WHAT TO DO ▸ Word for word, copy the line that contains "Click the Debug bug icon" and each line after it in the data below. Pictures stay out of the copy.
*** RECORDS FOR PROCESSING Section Begins ***
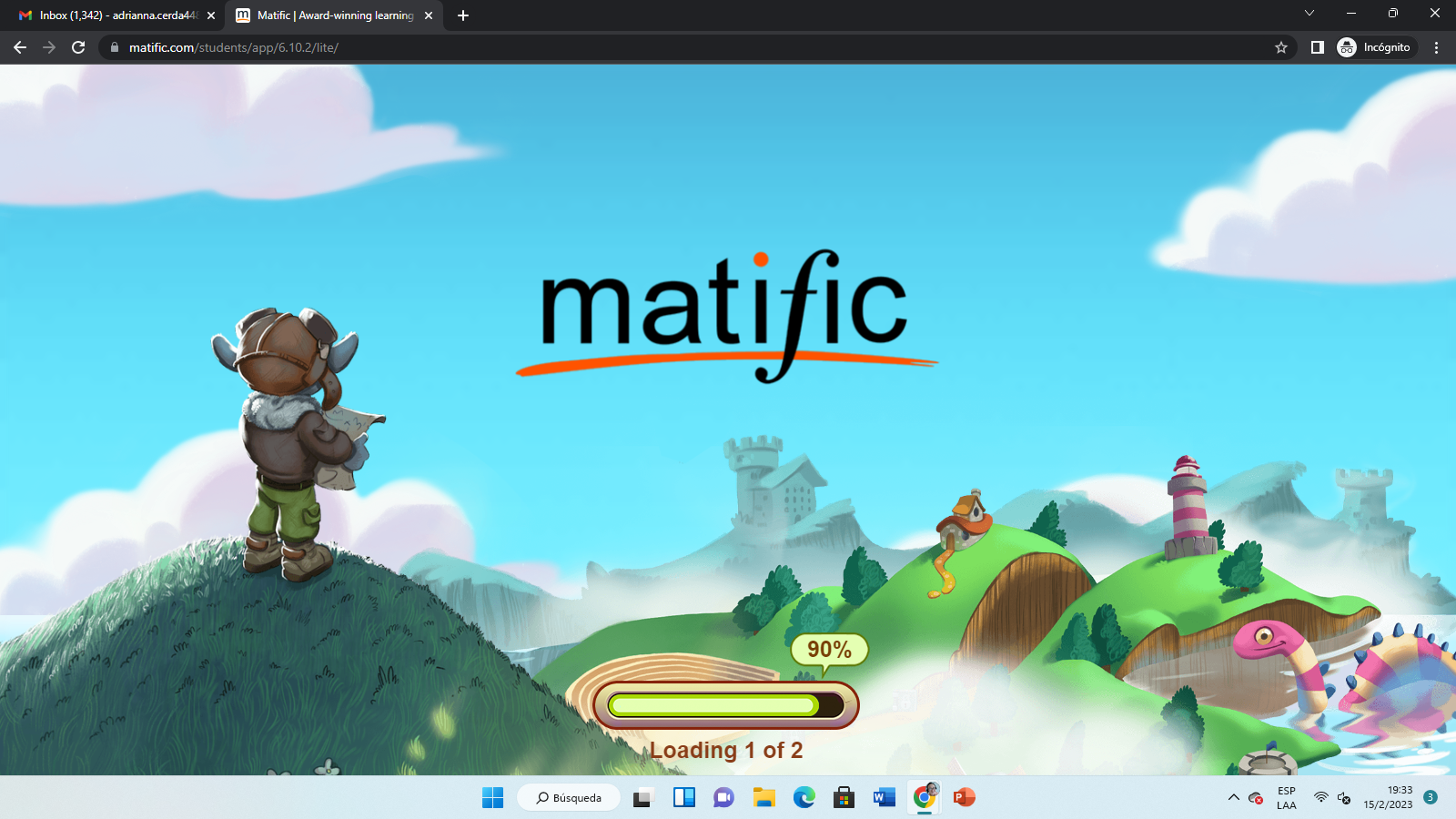Open the Chat app in the taskbar
This screenshot has width=1456, height=819.
(x=723, y=798)
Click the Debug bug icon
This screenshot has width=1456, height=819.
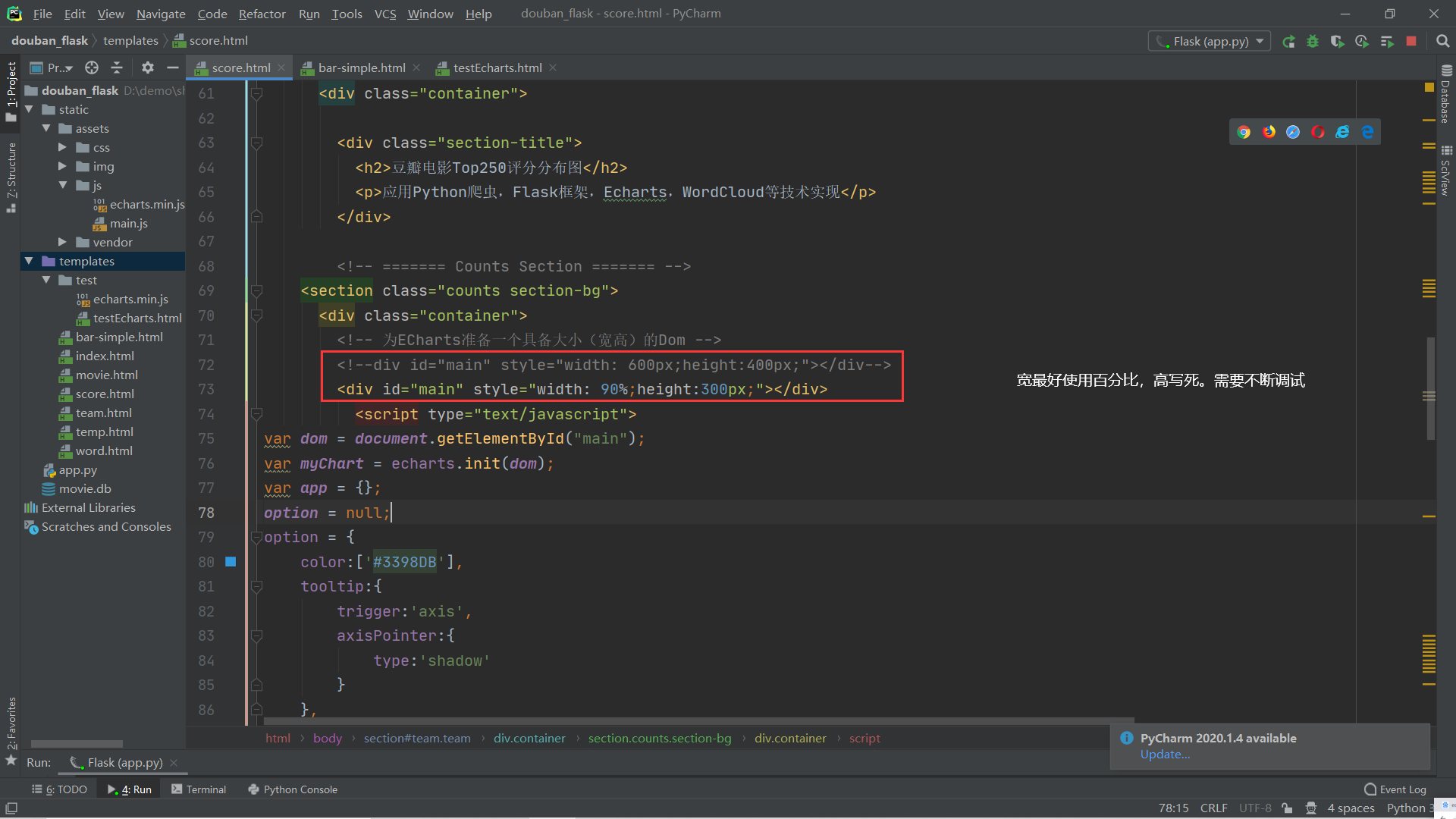click(1313, 42)
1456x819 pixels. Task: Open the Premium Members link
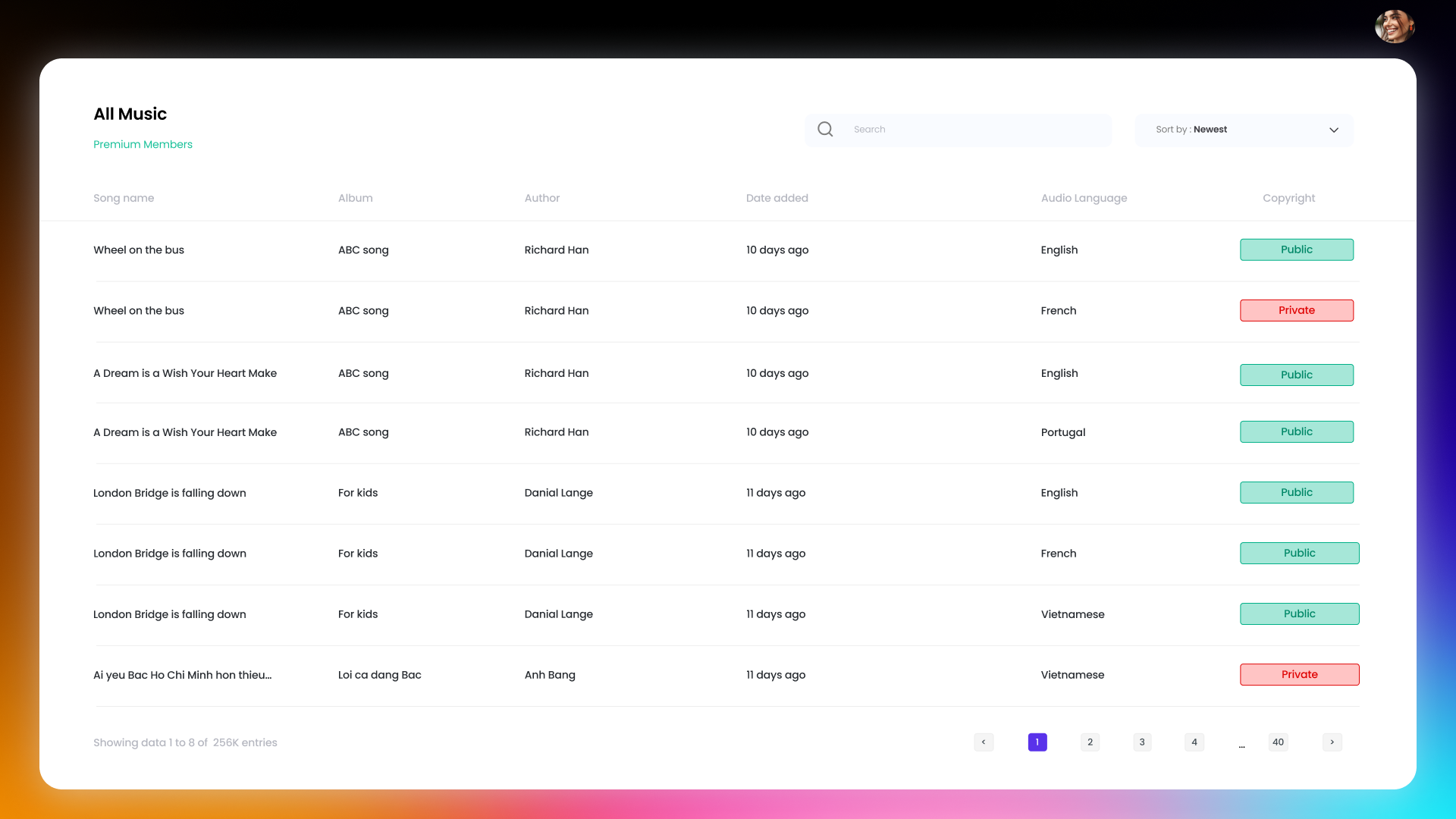point(143,144)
*** RECORDS FOR PROCESSING Section Ends ***
YOUR SOLUTION ▸
Click the Debug bug icon
This screenshot has width=1456, height=819.
click(1313, 42)
1456x819 pixels. Task: Open the Premium Members link
point(143,144)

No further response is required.